Hello! Welcome to the blog party! We'll be rockin' out, posting all day long, about all things good and creative. I've got some amazing guest stars posting soon, too. Since I'm just coming back after a long hiatus (aka The Walkabout), I thought it only appropriate that I'd start out with this post I wrote about my time away. (By the way, if you're viewing this in a reader, check out the site makeover here). Enjoy!
Welcome to the first installment of Postcards from a Walkabout, where I'll be sharing moments and musing from my summer of zen.
It is the end of July. I am floating on my back on a rubber mat in the Carribbean, in the protected turquoise lagoon of a tiny island. I lean back, feel my body submerge slightly, and bob up and down with the waves while the sun warms me.
It feels. So. Good.
There is nothing to do. Nowhere to be. Nothing to think about. I even forget that tomorrow involves eight hours of travel back to New England. As far as I know in this moment, I am already home.
Rewind a few days. Same island, same beach. I am decked out in full snorkel gear and doggedly searching out tropical fish in a roped-in, snorkelers-only area of the lagoon. I might as well be looking for sea life in my bathtub, because the water is empty--save one sad, gray fish who swims by me over and over in a lame attempt to seem like a multitude.
Entrenched in my search, awkwardly stomping the sea floor in giant black flippers, I gaze out at all the people beyond the rope, just floating on mats, in tubes. “How lazy! They’re all just...FLOATING!” I think, before I stick my face in the water to stare at some sand and seaweed for awhile.
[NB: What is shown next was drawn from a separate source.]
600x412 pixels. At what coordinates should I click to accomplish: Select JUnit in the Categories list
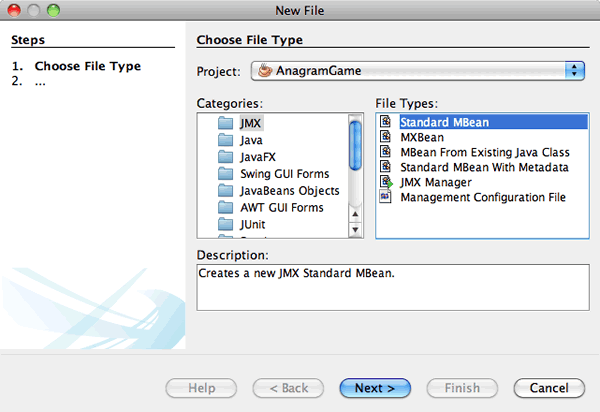point(255,225)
I didn't understand the floating. Yet.
Vacations are like that: it takes time to slough off the dead skin of day jobs and stress, errands and tile scrubbing, pent-up wishes and not being in the moment. I know I'm not the only one who's experienced this molting process. Shrugging off those layers is a discovery. My thoughts become different. What I care about in the moment is different. What’s normally a pretty focused and happy mind suddenly runs clear with waterfalls and mango juice and disinfecting sunlight.
But it seems that when I finally start to hit that sweet spot of peace and relaxation, of deep attunement, it’s time to grab the passports and go back to New England.
After the boat docking, van ride, plan ride, shuttle ride, and car ride, my husband and I were finally home from our trip and taking a walk around the neighborhood. As much as I love my home, I felt crushed and disappointed to be there. I needed to get back! To the waterfalls, and mango juice! To the floating.
We walked hungrily, stretching our legs, breathing real air for the first time all day, as I tried to verbalize my thoughts. "How do I get back there?" I asked my husband, plaintive. "It takes so long to get there, to feel like that, and then I have to leave."
"You don't get there," he said. "It's always there. You just tap into it."
I was floored. The floating is not a place. It's a state of mind.
Like most things that are new to me, this was not a new concept in the world. But I was shocked. I come from a place of striving, trying, going. That something so powerful as floating mind was always there, accessible but unseen, just waiting beyond a magic little elf door in the universe, was shocking to me. All I had to do was knock. Or "tap into it." No passports, travel, time, trapeze or other special skills required.
So I've been practicing my gentle knock, my tapping. Whenever floating mind seems to be floating away, I just tap in. "I can tap into it!" I say, and return to the moment with a breath. It takes a moment, a reminder to get there. I'm just as capable of being expansive and free here, as there. Now, as then. It is, of course, a practice. I often forget, and my clarity can still feel a little muted by the cacaphony of daily living.
I know this is more of a letter than a postcard. Either way, from the heart.
Tell me, what is your "floating mind" like? In what places and situations is it likely to show up spontaneously? What ways do you tap into it during your daily life?